October 11, 2012
Cancer Cells Spread Through The Body Via Adhesion Molecules
Connie K. Ho for redOrbit.com — Your Universe Online
A new study from the Massachusetts Institute of Technology (MIT) has revealed that cancer cells break away from tumors via adhesion molecules, causing a spread of cancer throughout the body.
The findings from the research project were recently published in the journal Nature Communications and offer a glimpse into the possible development of cancer drug targets.
“As cancer cells become more metastatic, there can be a loss of adhesion to normal tissue structures. Then, as they become more aggressive, they gain the ability to stick to, and grow on, molecules that are not normally found in healthy tissues but are found in sites of tumor metastases,” remarked lead researcher Sangeeta Bhatia, a member of the David H. Koch Institute for Integrative Cancer Research at MIT, in a prepared statement. “If we can prevent them from growing at these new sites, we may be able to interfere with metastatic disease.”

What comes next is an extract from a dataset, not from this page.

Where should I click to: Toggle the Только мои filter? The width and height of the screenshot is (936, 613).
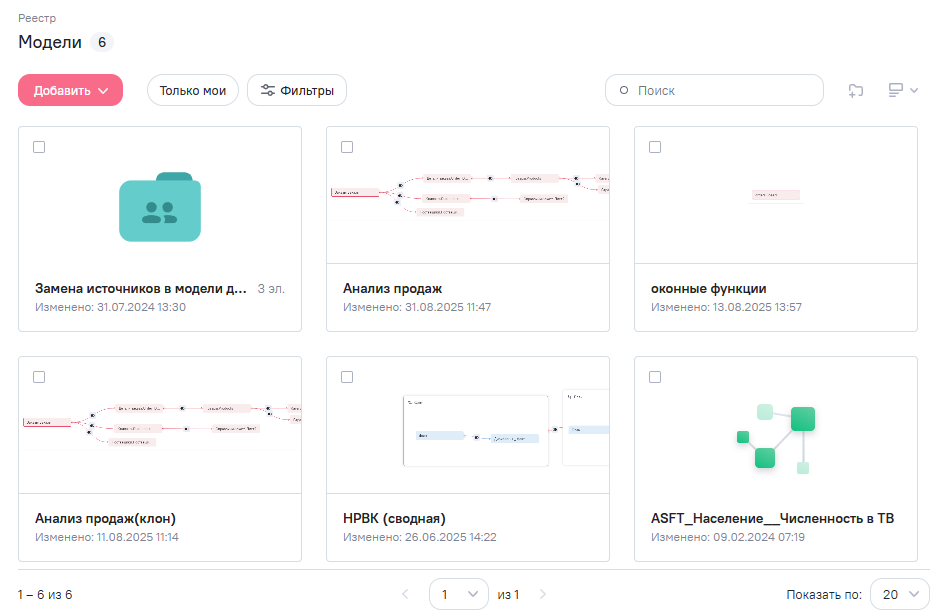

According to the scientists, cells are usually attached to the extracellular matrix, a structural support system, in the body. The matrix assists in managing cellular behavior and the cells are held down with the help of integrins, a type of protein found on cell surfaces. These proteins let go of the cells when cancer cells metastasize.
In particular, the researchers looked at the adhesion properties of cancer cells from primary lung tumors that metastasized later, primary lung tumors that did not metastasize, metastatic tumors that moved to farther locations in the body, and metastatic tumors that moved to lymph nodes close by. Each type of cell was exposed to a different pair of molecules from the extracellular matrix. In particular, there was a pair of extracellular matrix molecules that were especially adhesive to fibronectin and galectin, which are made of proteins that attach to sugars. The scientists then recorded how the cells were attached to the protein pairs.
Based on the results of the project, the team of investigators believes that the technology can be utilized in future studies on cellular adhesion.
“They´ve not only scaled this up dramatically, they´re able to study the adhesion proteins in combination, which allows them to identify adhesion synergies,” noted Dr. Jan Pilch, an assistant professor at the University of Pittsburgh School of Medicine who is unaffiliated with the study, in the statement.
The team of investigators was surprised to discover that the cells from the metastatic tumors were similar to each other as opposed to similar to the cells of the primary tumor. Even though the metastatic cells are similar in adhesive qualities, they can move in different directions; some cells will change the mix of integrins expressed, while others will modify the sugars found on cell surfaces.
Past studies have shown that tumors can lead to metastasis as a result of the secretion of molecules that increases the growth of an environment that is conducive to cancer development. In particular, more galectin-3 is correlated with more aggressive metastasis. An increase in galectin-3 and other molecules that encourage tumor cells to grow may affect the process.
“There´s a lot of evidence to suggest that a hospitable niche for the tumor cells is being established prior to the cells even arriving and establishing a home there,” concluded the study´s lead author Nathan Reticker-Flynn, a doctoral student in Bhatia´s lab.